By the mid-20th century, colour therapy was no longer just the domain of mystics and inventors. Laboratory studies began to confirm what ancient cultures already knew.

  • In the 1940s, Russian scientist S. V. Krakov showed that red light stimulates the sympathetic nervous system (arousal, action) while blue light stimulates the parasympathetic (rest, calm).
  • In 1958, Robert Gerard demonstrated that red raised blood pressure and heightened anxiety, while blue lowered blood pressure and induced tranquility.
  • Dr. Harry Wohlfarth found that yellow increased pulse and respiration rates, while blue and green slowed them.
  • Photobiologist John Ott discovered that plants grew differently under red, green, or blue filters — evidence that light frequencies shape biology itself.

Perhaps most famously, in the 1950s doctors discovered that exposing newborns with jaundice to sunlight dramatically reduced the need for risky blood transfusions. By the 1960s, blue light had become the standard treatment — a practice still used worldwide today.

Since then, full-spectrum light has been used for seasonal depression (SAD), sleep disorders, and jet lag, while blue light has been tested for arthritis, tissue repair, and even cancer treatments. The field continues to expand, bridging ancient intuition with modern biophysics.

Looking back across history, one truth is clear: colour has always been recognised as medicine. Whether through Egyptian temples, Greek garments, Goethe’s experiments, or hospital lamps, humanity has continually rediscovered that light is not passive. It is active, intelligent, and transformative.

What was once faith or intuition has been repeatedly confirmed by science: colour influences our physiology, emotions, and perception.

My own work, Light Literacy™, stands in this lineage but also offers something new.
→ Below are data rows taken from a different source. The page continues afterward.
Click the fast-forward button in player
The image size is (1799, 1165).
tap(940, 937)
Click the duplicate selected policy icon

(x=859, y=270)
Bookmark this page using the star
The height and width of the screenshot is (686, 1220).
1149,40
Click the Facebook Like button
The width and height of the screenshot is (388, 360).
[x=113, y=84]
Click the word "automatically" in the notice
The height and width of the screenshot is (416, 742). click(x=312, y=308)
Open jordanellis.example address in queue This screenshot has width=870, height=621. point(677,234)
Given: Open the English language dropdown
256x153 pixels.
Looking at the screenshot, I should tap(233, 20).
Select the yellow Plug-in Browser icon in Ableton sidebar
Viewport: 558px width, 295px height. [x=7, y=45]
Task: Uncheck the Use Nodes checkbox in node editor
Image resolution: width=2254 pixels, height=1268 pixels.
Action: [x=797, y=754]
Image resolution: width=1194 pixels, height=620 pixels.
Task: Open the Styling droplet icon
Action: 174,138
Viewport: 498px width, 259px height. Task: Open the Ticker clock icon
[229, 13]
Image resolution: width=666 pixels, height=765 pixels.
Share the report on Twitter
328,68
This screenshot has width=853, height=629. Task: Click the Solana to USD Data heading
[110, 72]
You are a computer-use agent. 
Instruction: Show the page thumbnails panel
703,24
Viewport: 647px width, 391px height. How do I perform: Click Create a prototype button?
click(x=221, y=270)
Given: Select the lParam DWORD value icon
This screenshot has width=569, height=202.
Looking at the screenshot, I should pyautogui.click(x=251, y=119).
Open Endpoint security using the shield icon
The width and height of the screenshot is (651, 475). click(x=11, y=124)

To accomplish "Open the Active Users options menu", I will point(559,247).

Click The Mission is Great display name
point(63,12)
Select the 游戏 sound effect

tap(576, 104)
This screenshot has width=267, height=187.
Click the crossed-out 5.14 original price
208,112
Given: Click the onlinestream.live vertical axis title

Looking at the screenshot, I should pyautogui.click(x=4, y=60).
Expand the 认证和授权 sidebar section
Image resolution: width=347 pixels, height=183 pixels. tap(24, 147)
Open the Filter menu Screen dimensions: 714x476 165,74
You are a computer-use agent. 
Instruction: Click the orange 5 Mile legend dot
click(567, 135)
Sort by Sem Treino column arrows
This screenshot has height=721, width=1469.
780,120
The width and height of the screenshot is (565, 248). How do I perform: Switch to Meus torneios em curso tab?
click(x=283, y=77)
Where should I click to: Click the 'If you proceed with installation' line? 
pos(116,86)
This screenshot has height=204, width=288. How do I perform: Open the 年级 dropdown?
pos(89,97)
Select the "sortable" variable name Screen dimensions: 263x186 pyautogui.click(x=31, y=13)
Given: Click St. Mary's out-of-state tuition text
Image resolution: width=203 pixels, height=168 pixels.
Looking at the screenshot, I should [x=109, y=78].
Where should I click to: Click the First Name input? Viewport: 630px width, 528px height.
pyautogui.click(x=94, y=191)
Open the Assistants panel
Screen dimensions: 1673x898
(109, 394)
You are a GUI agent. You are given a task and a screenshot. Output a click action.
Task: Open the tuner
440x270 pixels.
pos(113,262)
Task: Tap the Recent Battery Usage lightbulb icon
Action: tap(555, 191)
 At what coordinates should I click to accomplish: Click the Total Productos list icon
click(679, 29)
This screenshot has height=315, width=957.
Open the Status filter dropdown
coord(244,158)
It is not just about applying colour to treat symptoms, but about learning to read the language of light itself.

In Light Literacy™, colour is both mirror and compass. It reflects our inner state, while also guiding us back to coherence. A flood of red may reveal fear or suppressed strength. A wash of green may show where balance is returning. The colours don’t just act on us — they converse with us. They invite us into awareness, offering feedback and resonance.

This is why I call it literacy. Just as reading words allows us to enter new worlds of meaning, reading colour allows us to enter new layers of ourselves. The ancients built temples for this. Scientists built laboratories. My work builds a bridge — a way to bring colour therapy into daily life, into healing spaces, into group practice, and into the collective field of Mirror Stewardship.

Colour therapy is not history. It is living. And in every session, every kaleidoscopic projection, every Light Literacy™ practice, we are continuing the great human experiment of listening to light.